How can this vulnerability impact me? :
This vulnerability can lead to unauthorized access to sensitive internal network resources. Because the extension sends authenticated requests without verifying event authenticity, attackers can trick the extension into making requests to local or private network URLs.
This could expose internal endpoints and sensitive information to attackers, potentially compromising the security of internal systems when users interact with malicious content.
How can this vulnerability be detected on my network or system? Can you suggest some commands?
This vulnerability involves malicious pages dispatching synthetic mouseover events to trigger authenticated daemon requests via the summarize browser extension.
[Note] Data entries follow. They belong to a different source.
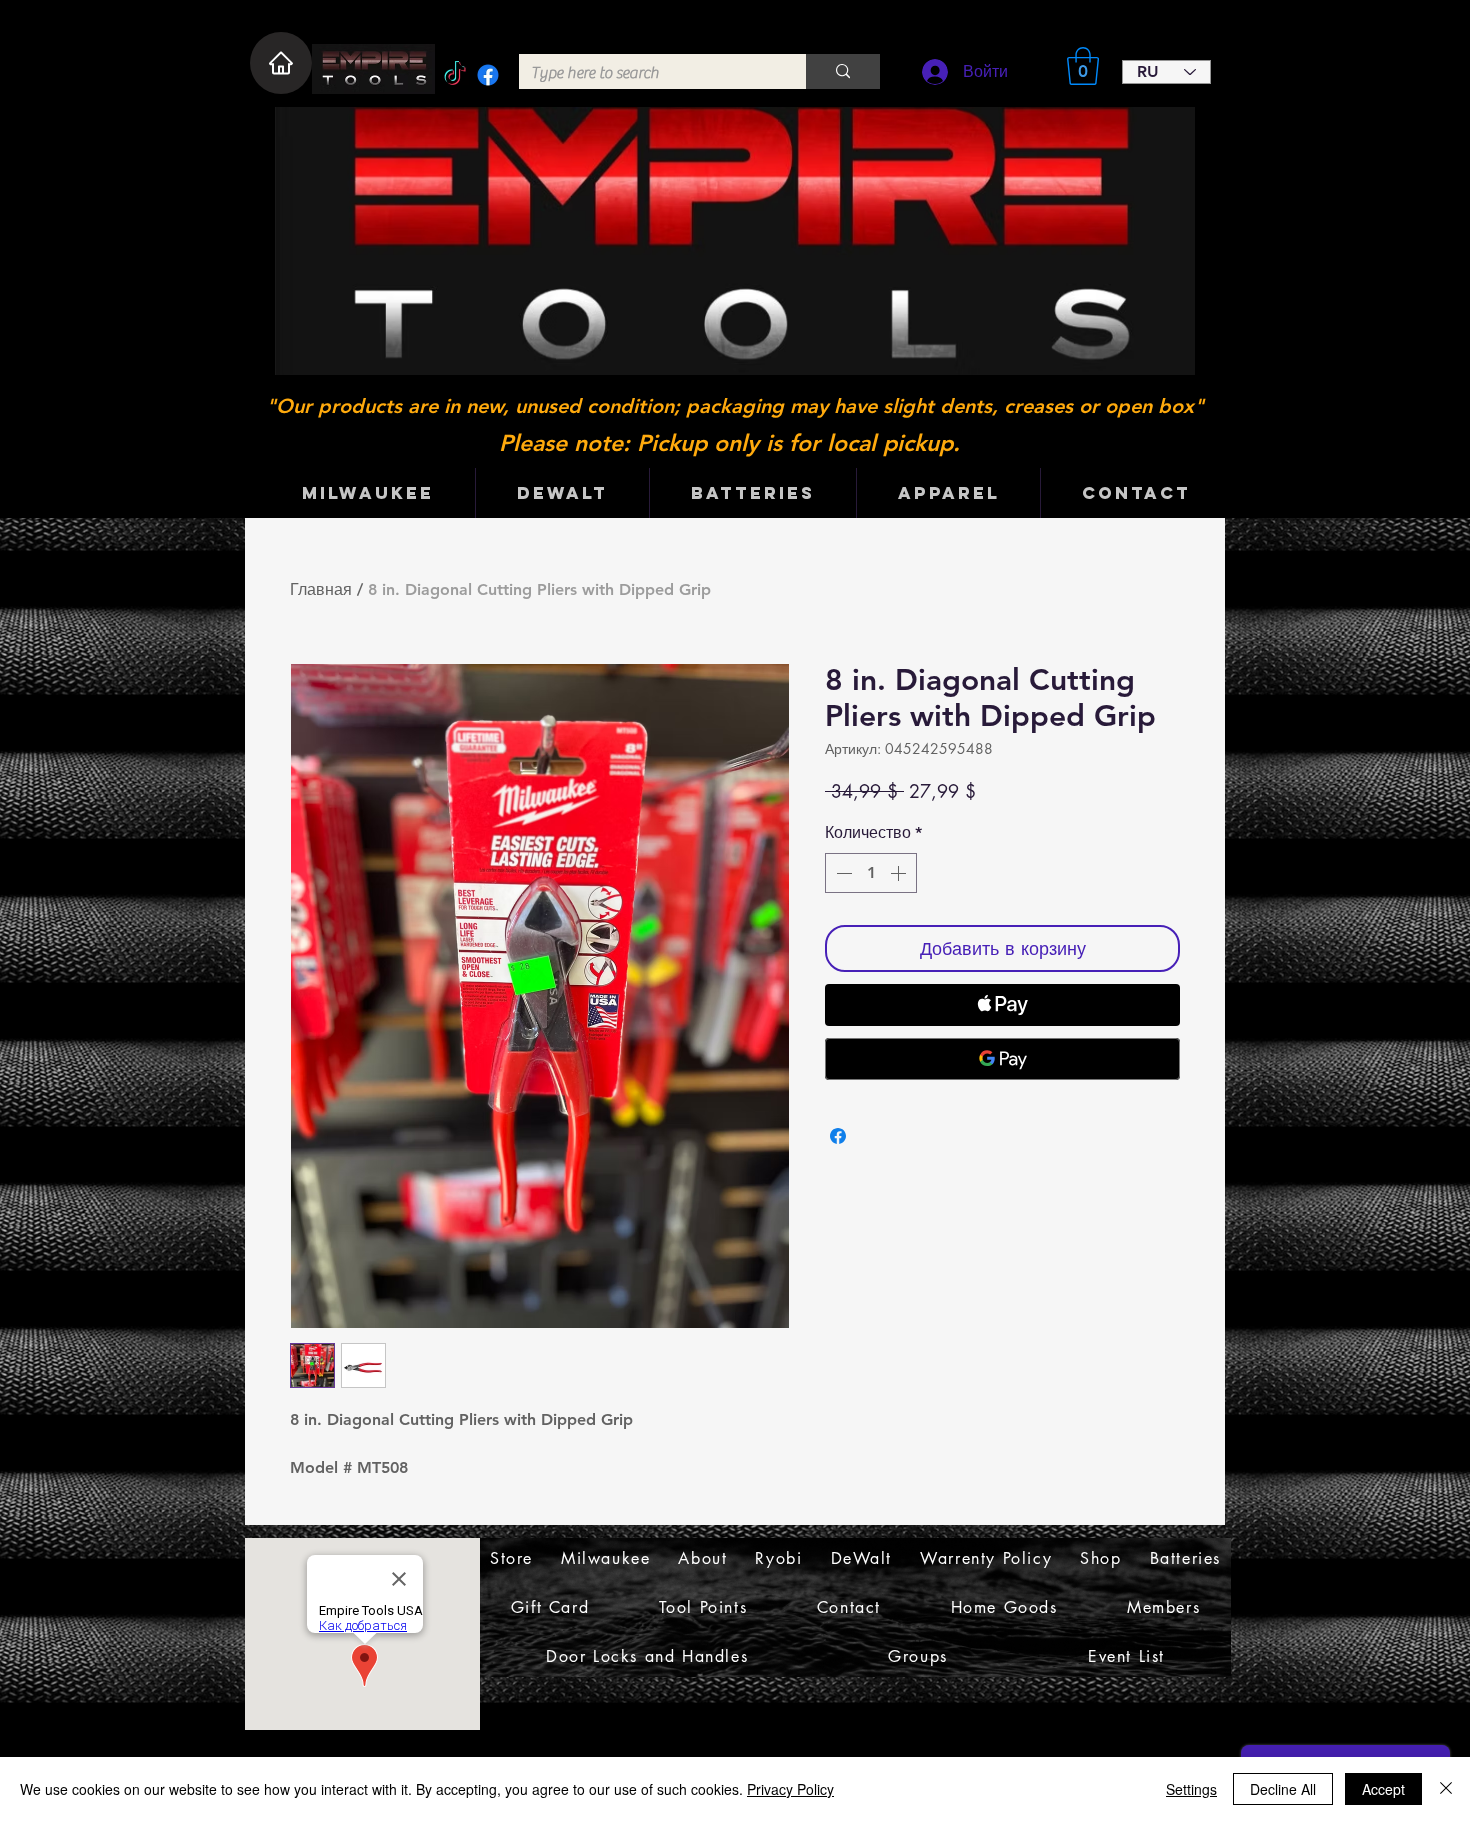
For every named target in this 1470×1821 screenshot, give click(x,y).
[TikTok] (455, 75)
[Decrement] (842, 873)
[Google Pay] (1002, 1059)
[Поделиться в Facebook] (838, 1136)
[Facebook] (488, 75)
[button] (1083, 66)
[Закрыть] (1446, 1789)
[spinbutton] (871, 873)
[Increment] (900, 873)
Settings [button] (1191, 1789)
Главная (321, 589)
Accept (1383, 1789)
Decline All (1283, 1789)
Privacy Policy (790, 1789)
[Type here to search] (843, 71)
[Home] (281, 63)
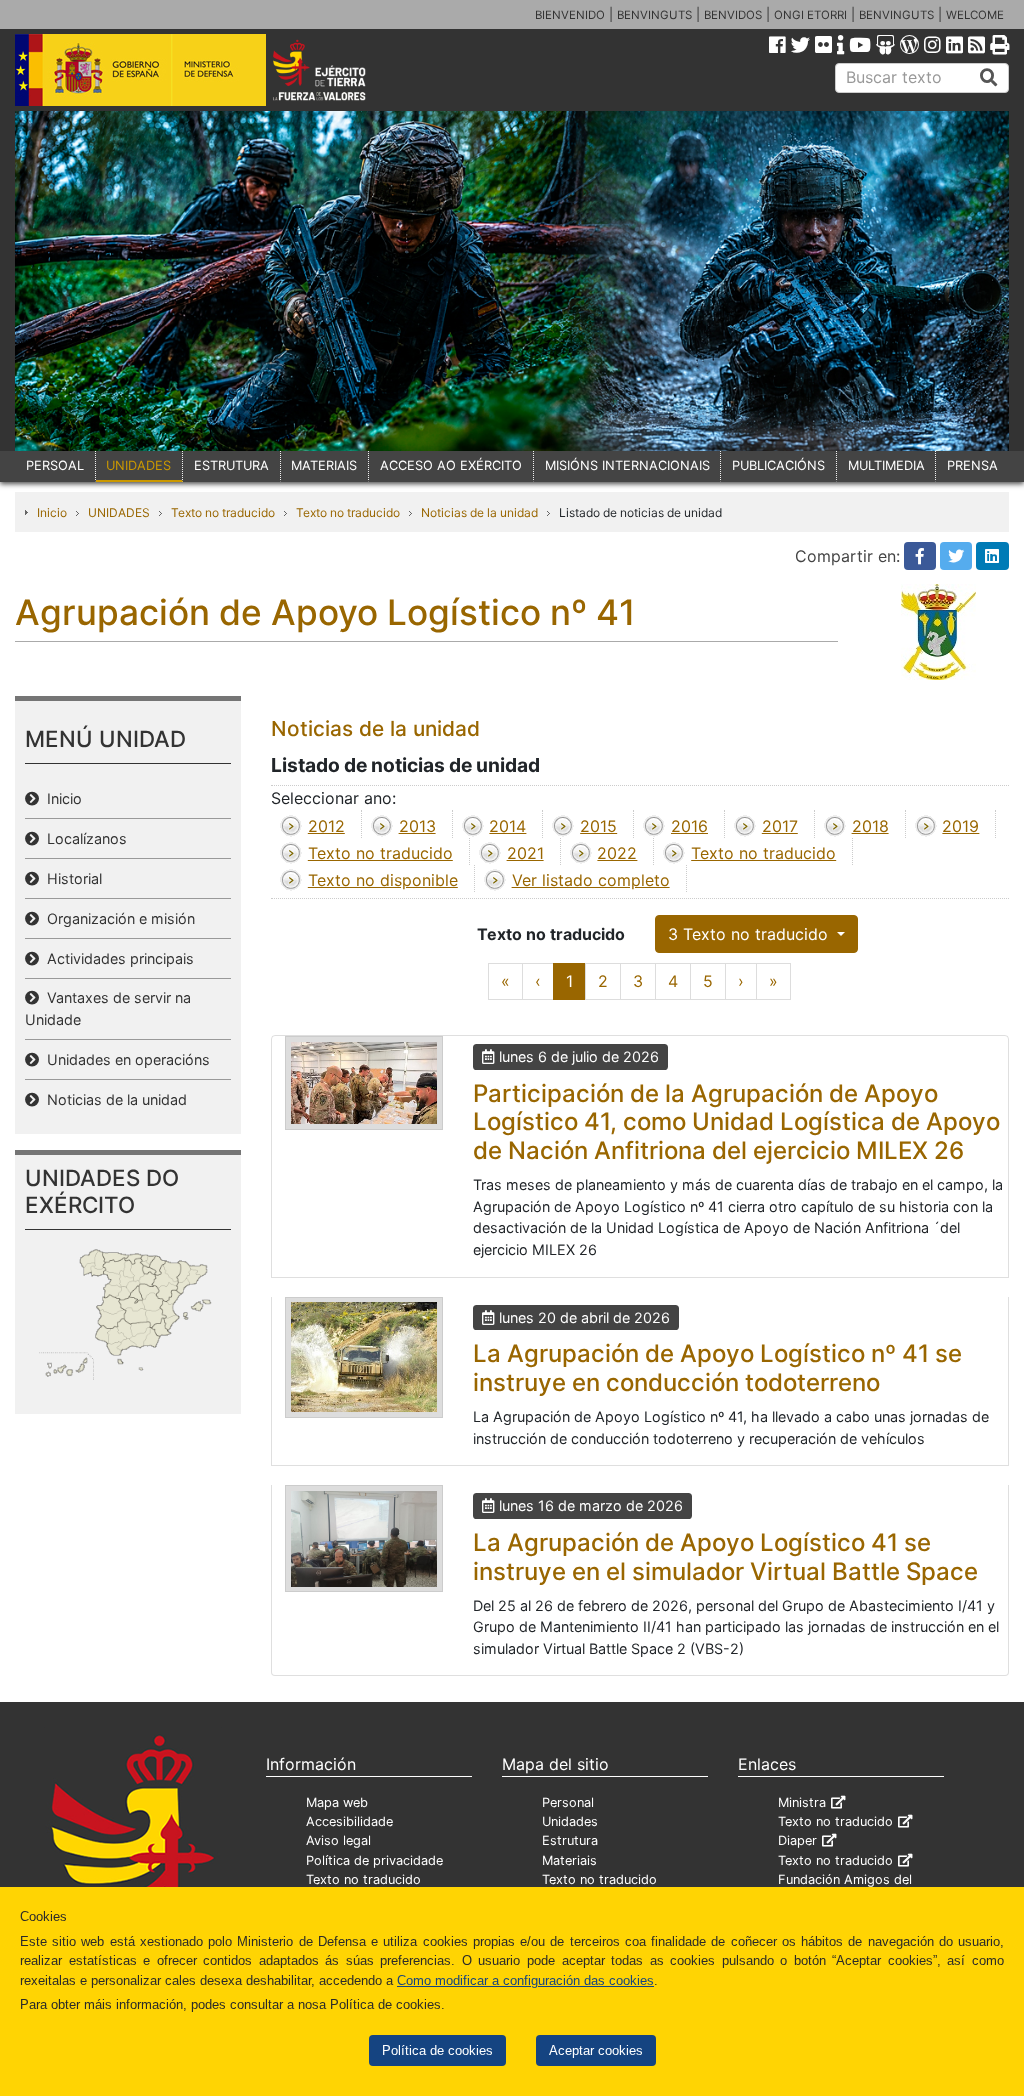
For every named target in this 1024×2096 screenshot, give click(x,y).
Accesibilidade (349, 1821)
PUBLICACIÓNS (778, 465)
Detection involves monitoring for unusual or unauthorized daemon requests originating from the extension, especially those targeting local or private network URLs.
Since the vulnerability exploits synthetic mouseover events and unauthorized requests to internal endpoints, you can detect suspicious activity by inspecting network traffic for requests made by the extension to localhost or private IP ranges.
- Use network monitoring tools (e.g., Wireshark, tcpdump) to filter traffic from the browser or daemon process and look for requests to private IP ranges such as 10.x.x.x, 172.16.x.x-172.31.x.x, 192.168.x.x, or localhost (127.0.0.1).
- On Linux/macOS, use commands like: sudo tcpdump -i any host 127.0.0.1 or net 192.168.0.0/16 to capture suspicious requests.
- Check browser extension logs or debug output (if available) for synthetic mouseover events or unauthorized summary requests.
Note that the vulnerability requires user interaction (hovering) and specific attacker-controlled content, so detection may require correlating user actions with network requests.
What immediate steps should I take to mitigate this vulnerability?
The primary mitigation is to update the summarize extension to version 0.15.1 or later, which includes fixes that validate and reject synthetic hover events and block requests to localhost, private IP addresses, and non-HTTP(S) URLs.
- Upgrade the summarize extension to version 0.15.1 or newer.
- Ensure that the extension only processes trusted (non-synthetic) mouseover events.
- Block or restrict extension requests to local or private network URLs at the network or host firewall level if updating is not immediately possible.
These steps prevent attackers from exploiting the vulnerability by ensuring that only legitimate user interactions trigger summaries and that internal network resources are not accessed via the extension.